How to complete this task: Examine the material below. Gather every line in which the string "icon" appears.

Material shown:
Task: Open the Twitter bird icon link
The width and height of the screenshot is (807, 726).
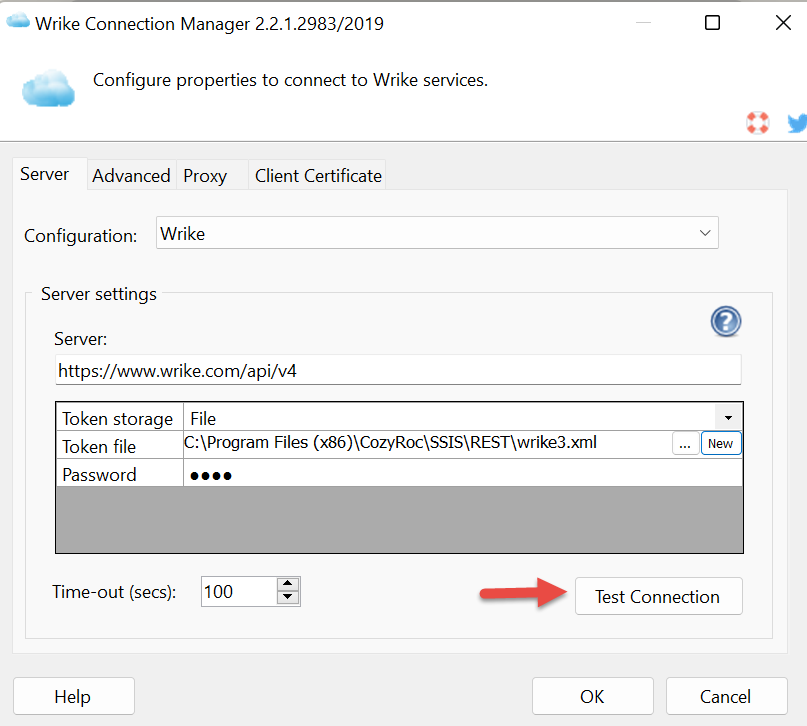Action: (797, 123)
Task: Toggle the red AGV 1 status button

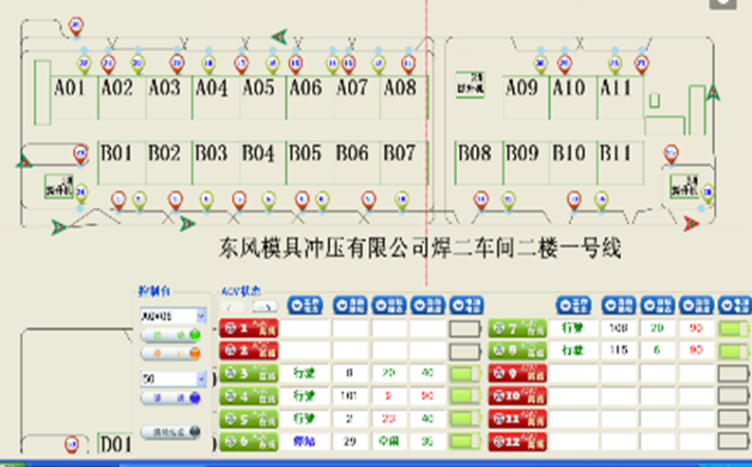Action: (x=249, y=328)

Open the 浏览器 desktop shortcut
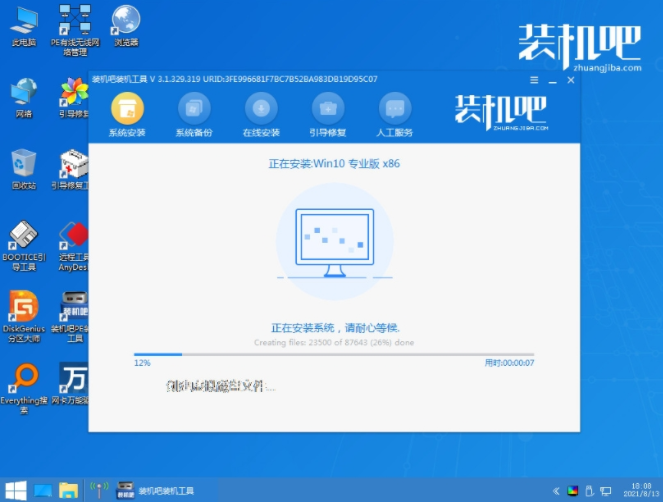[126, 26]
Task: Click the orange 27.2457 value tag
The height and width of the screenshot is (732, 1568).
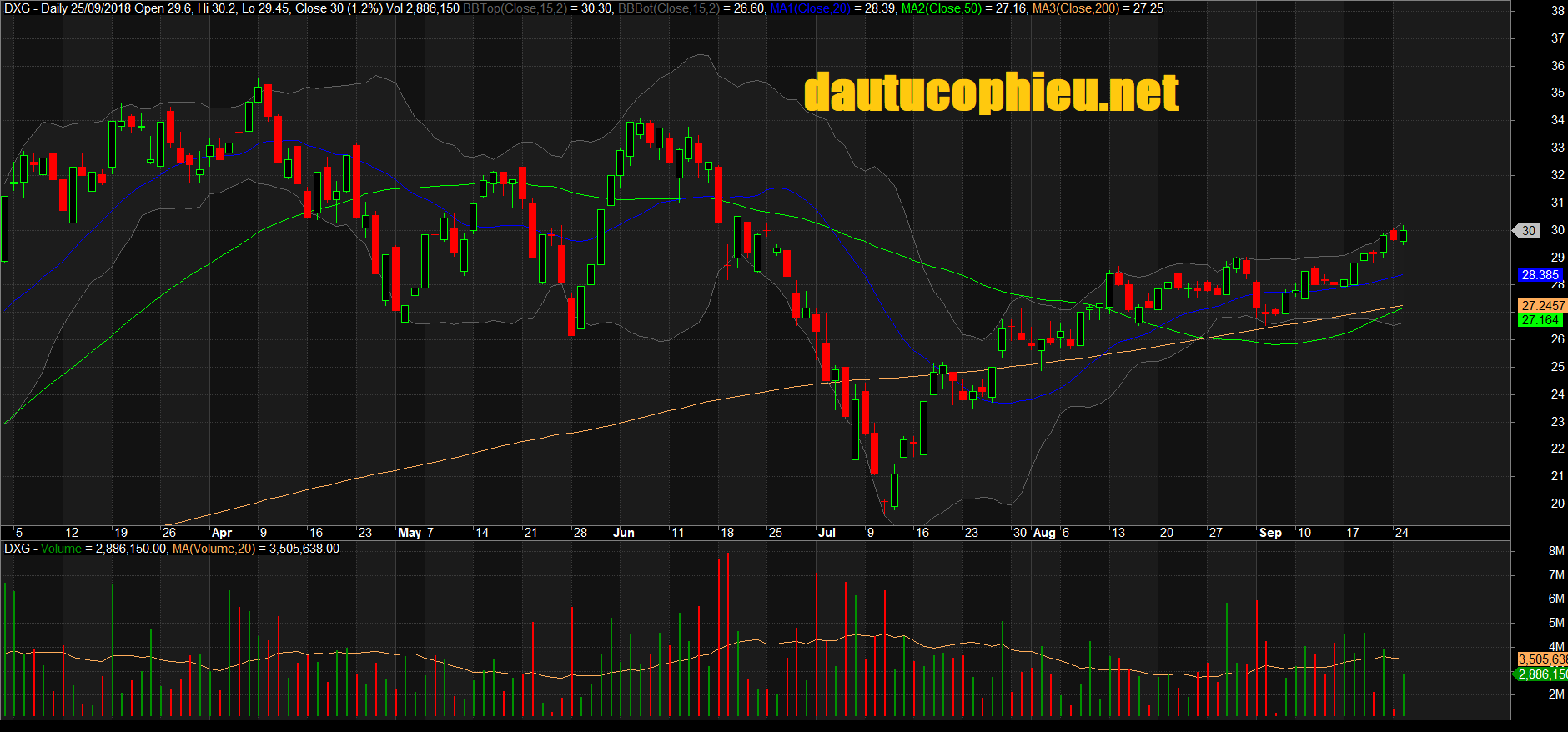Action: [1542, 306]
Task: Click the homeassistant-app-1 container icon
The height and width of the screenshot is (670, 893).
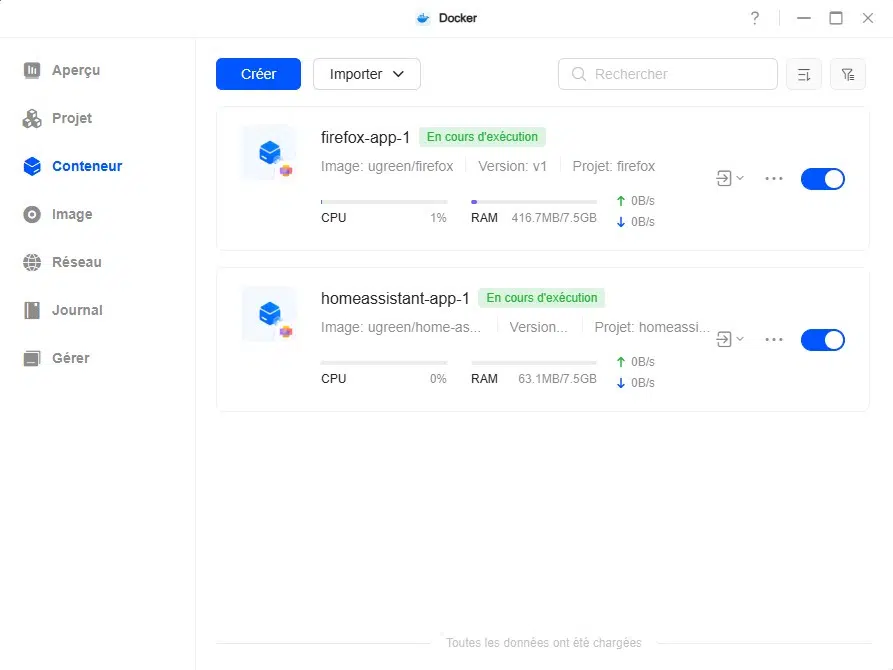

Reply:
Task: Open the Twitter bird icon link
Task: Click the homeassistant-app-1 container icon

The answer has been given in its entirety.